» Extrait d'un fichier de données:

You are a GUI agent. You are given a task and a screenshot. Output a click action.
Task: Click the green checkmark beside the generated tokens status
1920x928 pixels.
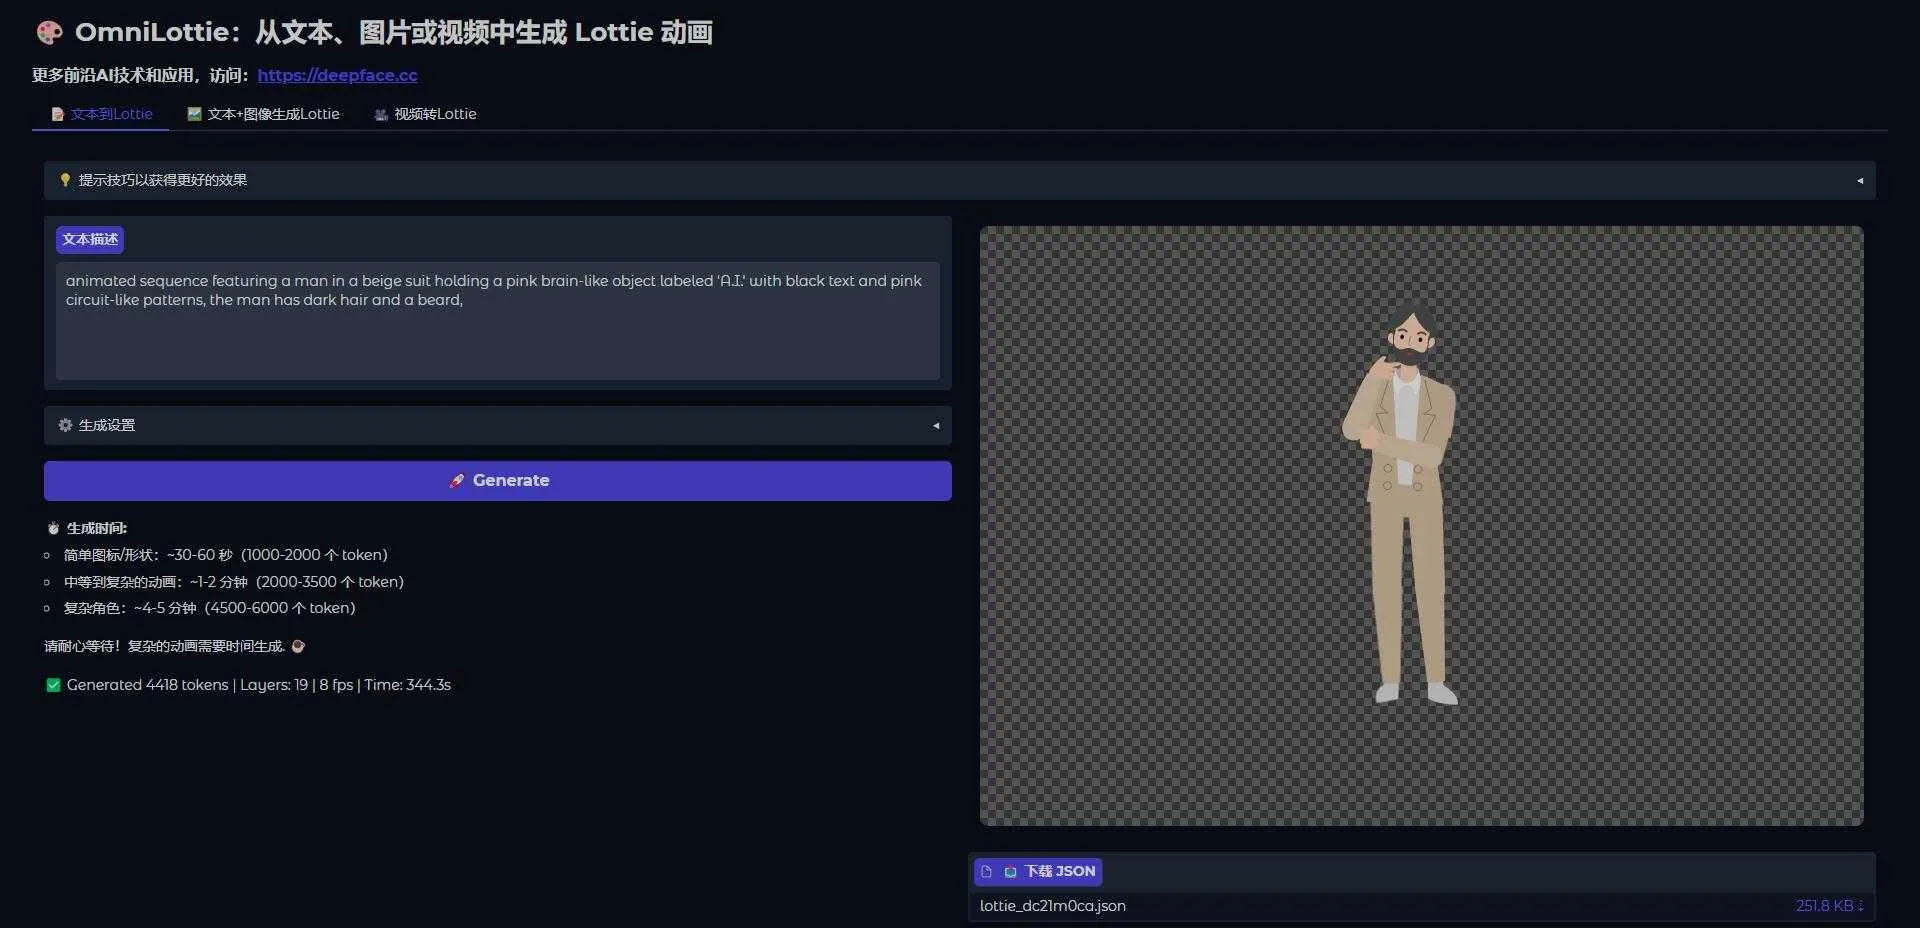(x=53, y=685)
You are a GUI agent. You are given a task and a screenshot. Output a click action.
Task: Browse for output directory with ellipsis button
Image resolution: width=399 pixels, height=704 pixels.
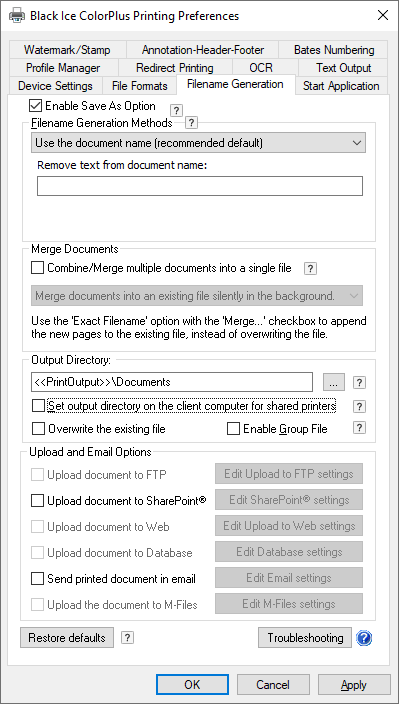(x=334, y=383)
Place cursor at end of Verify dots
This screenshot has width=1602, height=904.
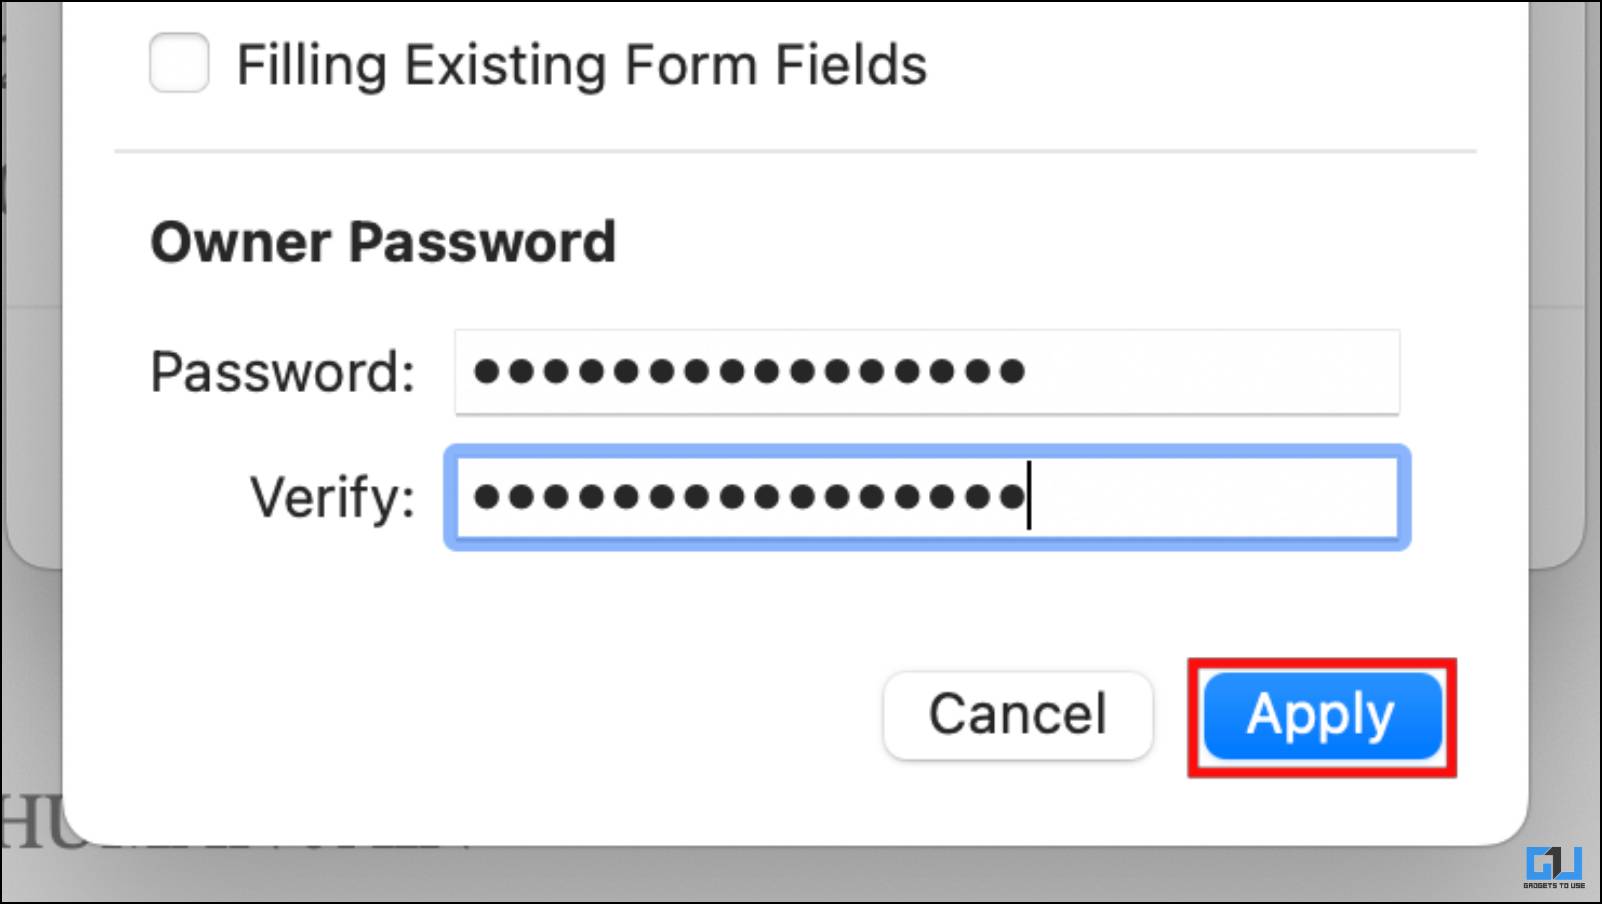pos(1029,496)
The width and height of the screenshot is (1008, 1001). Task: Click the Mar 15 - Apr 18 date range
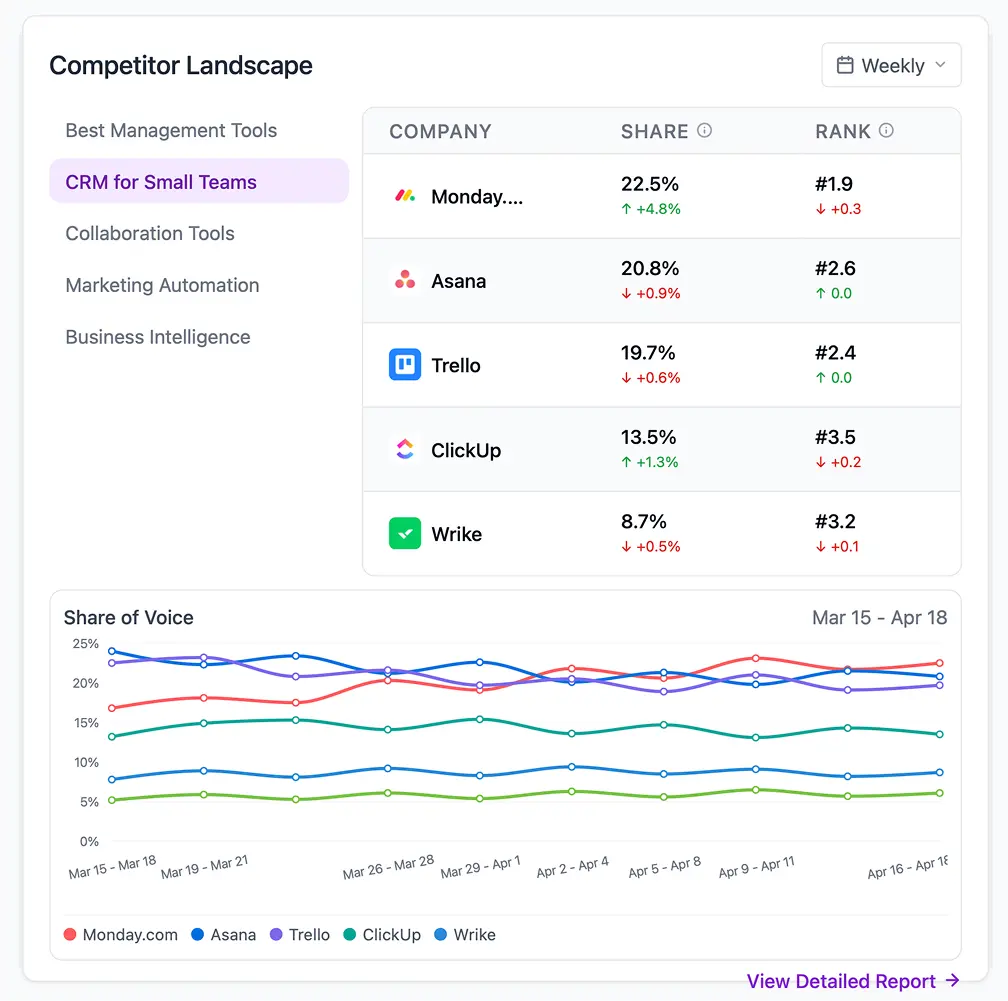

» TRAVAIL DEMANDÉ:
Pourriez-vous recopier à l'identique toutes les lignes de la liste ci-dessus, en omettant les images ?

» EXERCICE CORRIGÉ:
You are a GUI agent. You are given a task and a screenshot. Output a click action.
Task: Click the green checkmark beside the generated tokens status
1920x928 pixels.
(x=53, y=685)
You are a GUI agent. You are given a task and a screenshot. Output a click action.
Task: Browse for output directory with ellipsis button
Image resolution: width=399 pixels, height=704 pixels.
(x=334, y=383)
Place cursor at end of Verify dots
This screenshot has width=1602, height=904.
pos(1029,496)
The width and height of the screenshot is (1008, 1001). Task: Click the Mar 15 - Apr 18 date range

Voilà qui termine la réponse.